Um silêncio meio glitch, fruto da censura dos algoritmos no YouTube. Não estou querendo tirar a minha responsabilidade. Em vez de criar algo com meu baixo e algumas bases obscuras ou feitas em casa, tive uma ideia de fazer um set de DJ que deixasse clara a minha paixão por improvisação, e que trouxesse a liberdade suprema de improvisar sobre improvisadores. Isso porque bem antes de o Paulo Hartmann me convidar para fazer esse vídeo/set para o festival, eu acompanho o Improfest com muita reverência, primeiro porque eu amo a cultura da improvisação, venha ela do jazz, do punk ou da música erudita. Depois porque este é um espaço importante para dar voz aos improvisadores brasileiros, um dos poucos espaços, diga-se. Por isso, ao ser convidado para pensar algo para o festival, eu tenha imediatamente pensado numa estratégia que abarcasse uma ideia intelectual de música, muito como as estratégias oblíquas do Brian Eno. Defini meu campo a partir de uma provocação: a ideia de choque entre a guitarra improvisada do jazz branco norte-americano e europeu em contraste com nossos batuques mais profundos, mas também tocado por uma mulher branca. Na minha cabeça, eram várias camadas de pensamento de apropriação, remix, amor, reverência e iconoclastia. Como tinha planejado uma improvisação de 20 minutos, escolhi poucas fontes para serem mixadas, loopadas, torcidas e resignificadas com efeitos, silêncios, distorções de tempo, cacofonias. Também queria contrapor um instrumento icônico mas não central na improvisação livre, a guitarra, aos tambores. Quando penso em guitarra improvisada, ninguém tem uma obra mais interessante do que o finado Derek Bailey.

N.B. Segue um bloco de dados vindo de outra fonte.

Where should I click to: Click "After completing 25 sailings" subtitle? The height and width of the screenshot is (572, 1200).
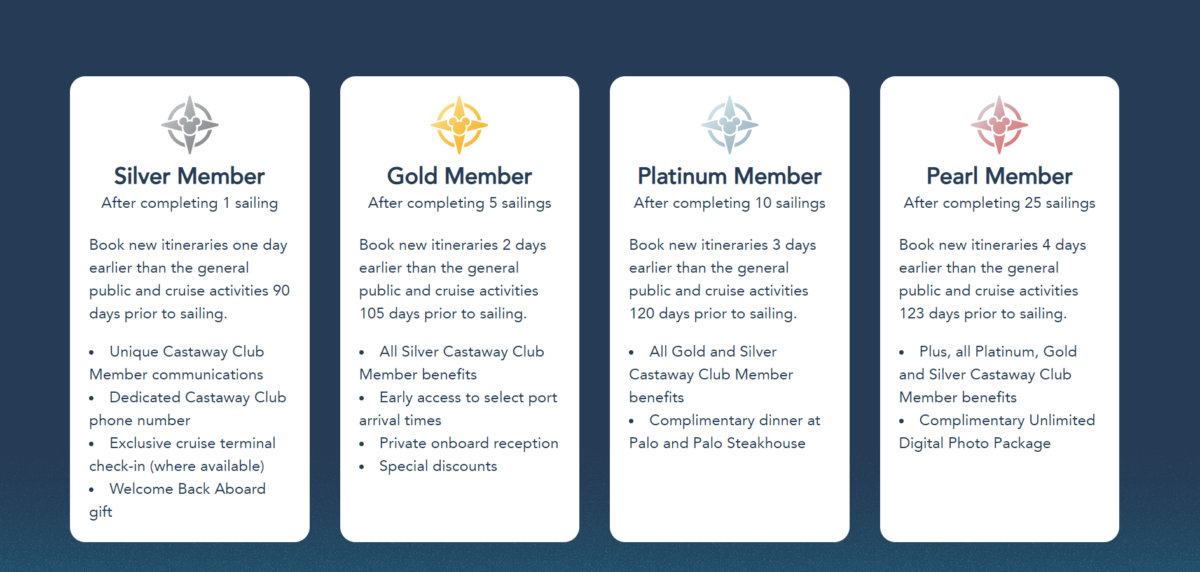[x=999, y=203]
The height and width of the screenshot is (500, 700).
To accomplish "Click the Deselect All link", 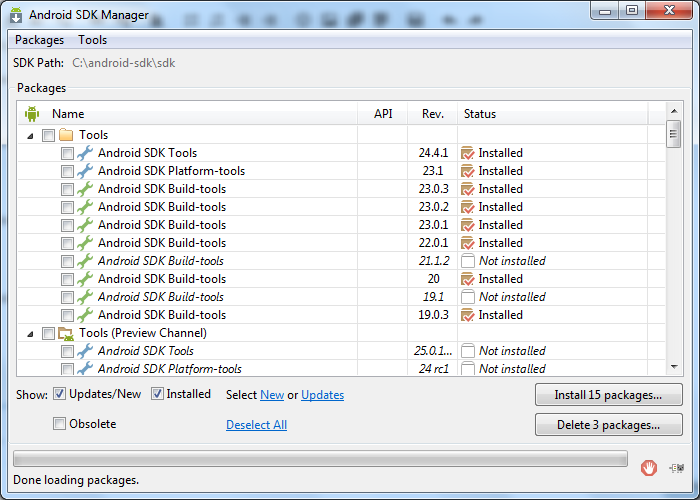I will click(x=256, y=425).
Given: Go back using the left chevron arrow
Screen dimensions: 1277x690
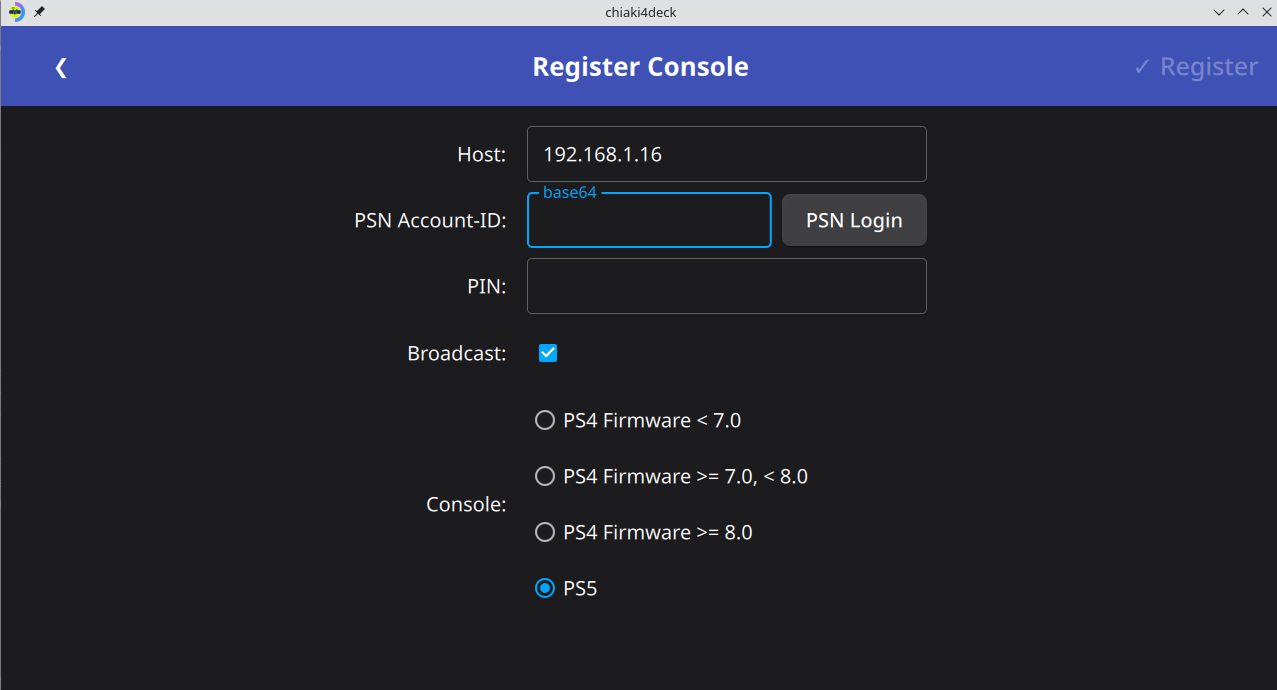Looking at the screenshot, I should (x=61, y=67).
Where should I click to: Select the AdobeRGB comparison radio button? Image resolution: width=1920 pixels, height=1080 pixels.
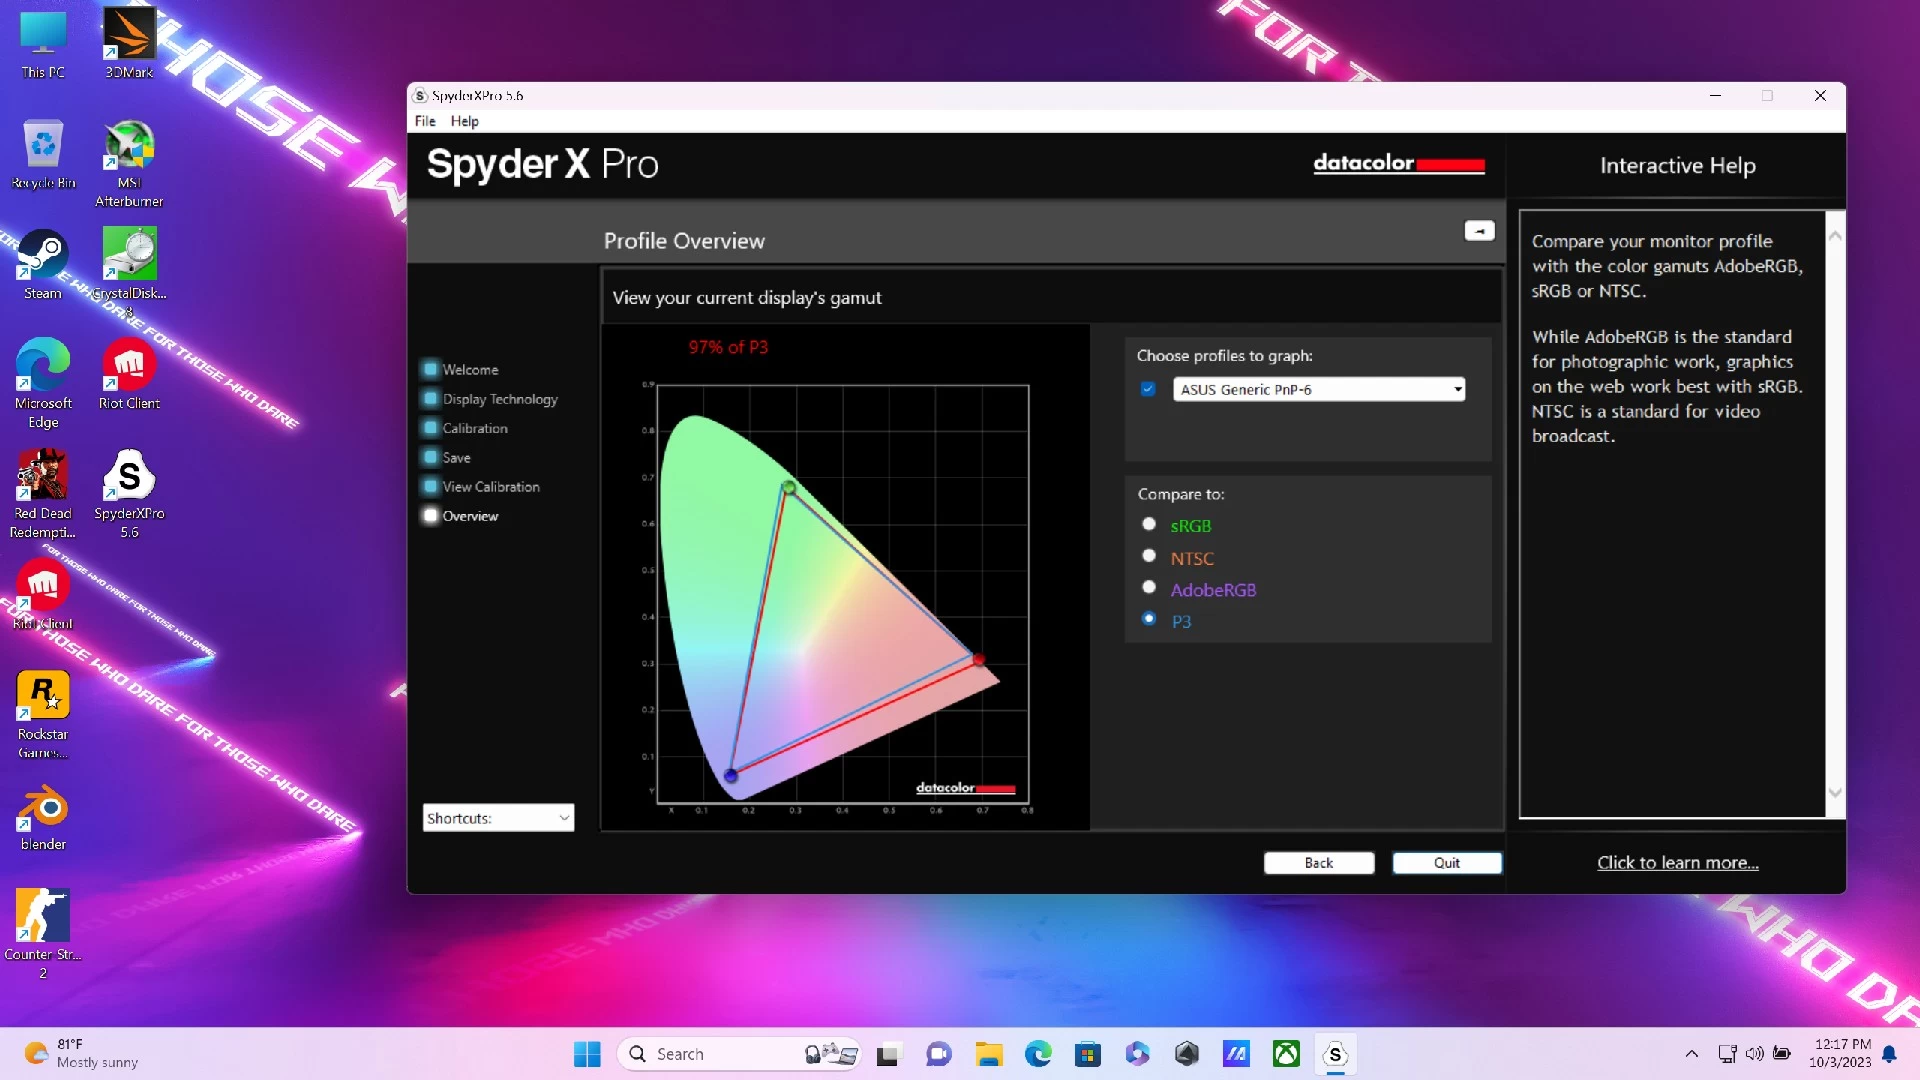point(1149,588)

Queria trazer o lado mais abstrato do guitarrista britânico, em gravações que icônicas como o Arco Duo, com o saxofonista Evan Parker, Improvisations for Cello and Guitar, com Dave Holland, mas também um disco incrível, Ballads, em que ele toca perfeitamente temas e melodias de standards para depois desconstruí-los. Se Derek Bailey era a espinha dorsal, queria trazer também outras experiências com guitarras e aí escolhi gravações de Bill Frisell, outro grande improvisador, e da jovem Mary Halvoson, que tem uma mirada muito interessante com a forma, de certa maneira similar ao Ballads, mas com composições próprias.

A esse trio de guitarristas, sem sync nem fones, eu adicionei os loops de trechos de tambor do excelente Macumbas e Catimbós, de Alessandra Leão, que passa ao largo da música improvisada, mas que traz uma ancestralidade brasileira e um registro de som de percussão único. Podia dar tudo errado ao seguir essa premissa mais intelectual, mas no calor da improvisação, tudo se encaixou e eu fiquei feliz com o resultado, mesmo sabendo que o acaso faz com que algumas partes sejam mais interessantes que outras, que haja choques indesejados, coisas que não saem perfeitas de cara, mas que são corrigidas a quente.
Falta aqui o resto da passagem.